Sir

By using the distributed power of personal computers around the planet, D. A. Stainforth and colleagues (Nature 433, 403–406; 2005) have quantified uncertainty in forecasts of global warming resulting from a doubling of CO2. If warming occurred at the upper end of the predicted range, the effects for humankind would be utterly catastrophic.

Such forecast uncertainty arises, in large part, from the way cloud systems are represented in existing global-climate models. Because of limitations in computer power, the underlying laws of physics cannot be used directly to simulate such systems; instead they are represented by approximate formulae with uncertain parameters. In the paper by Stainforth and colleagues, an ensemble of many thousand individual global-warming forecasts was analysed. The forecasts were all made with the same climate model. However, the parameter values varied from one forecast to another — the intra-ensemble variation in these values being consistent with their inherent uncertainty.
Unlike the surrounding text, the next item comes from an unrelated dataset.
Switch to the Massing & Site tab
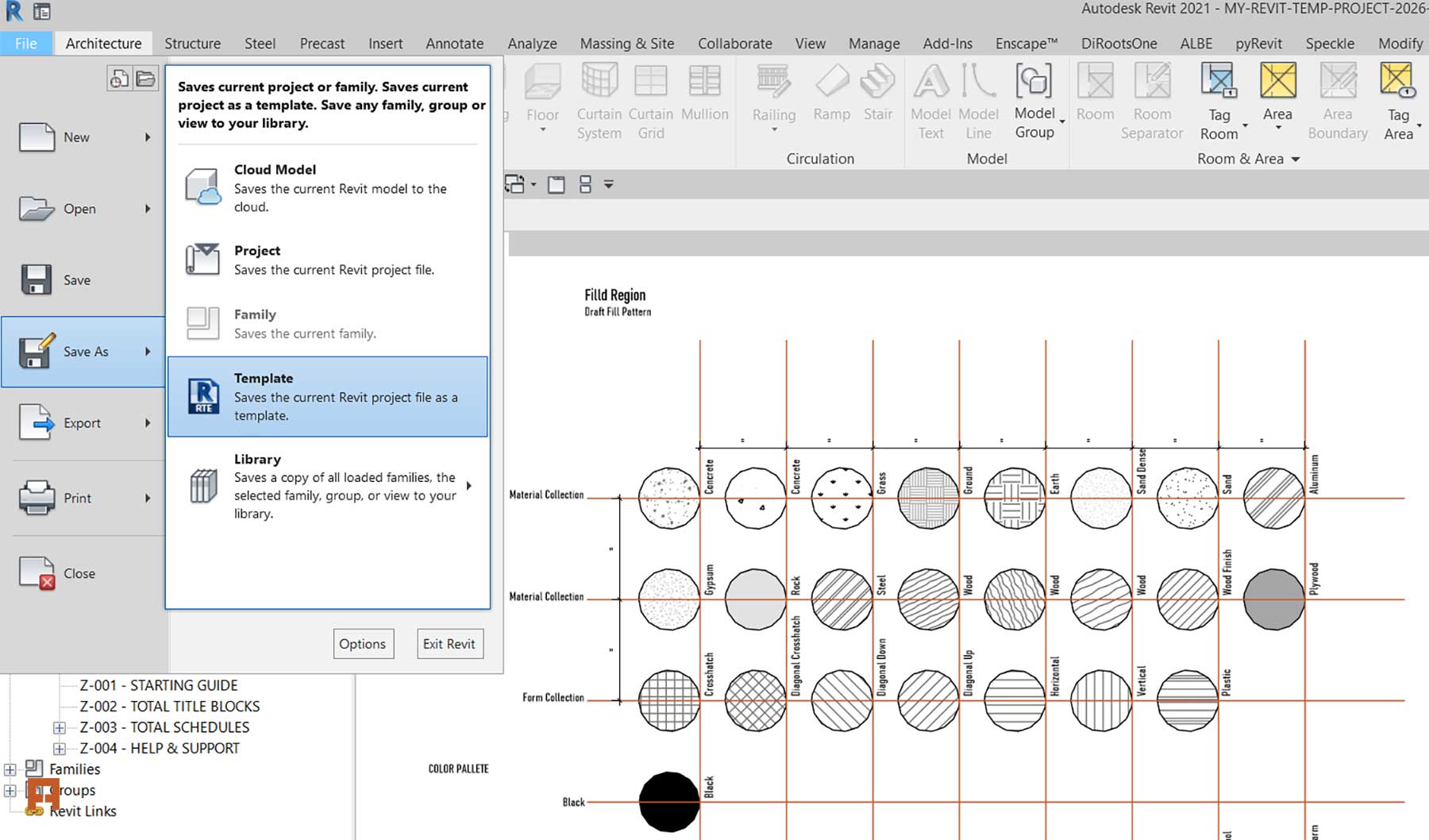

Global-climate models are now being developed in which one of the most important types of cloud system, ‘organized deep convection’, is computed explicitly. Such convective systems, with horizontal scales of tens of kilometres, play a key role in climate: they cool the Earth's surface, they transport water from the surface into parts of the troposphere where they can contribute to the greenhouse effect, and their kinetic energy influences global-scale climate circulations. Unfortunately, even on the most powerful computers, climate simulations in such models take nearly as long as real time. Such high-resolution climate models cannot be run efficiently using distributed computing technology.

To reduce uncertainty in estimates of global warming, the climate-modelling community requires substantially more powerful computational resources than are currently available, so that more of the climate system can be simulated directly from the known laws of physics.

In view of the seriousness of the global-warming problem, plans for developing such a facility for climate prediction should occur at the international level, so that national resources can be pooled and scientific collaborations enhanced. Within Europe, the European Union could play a leading role.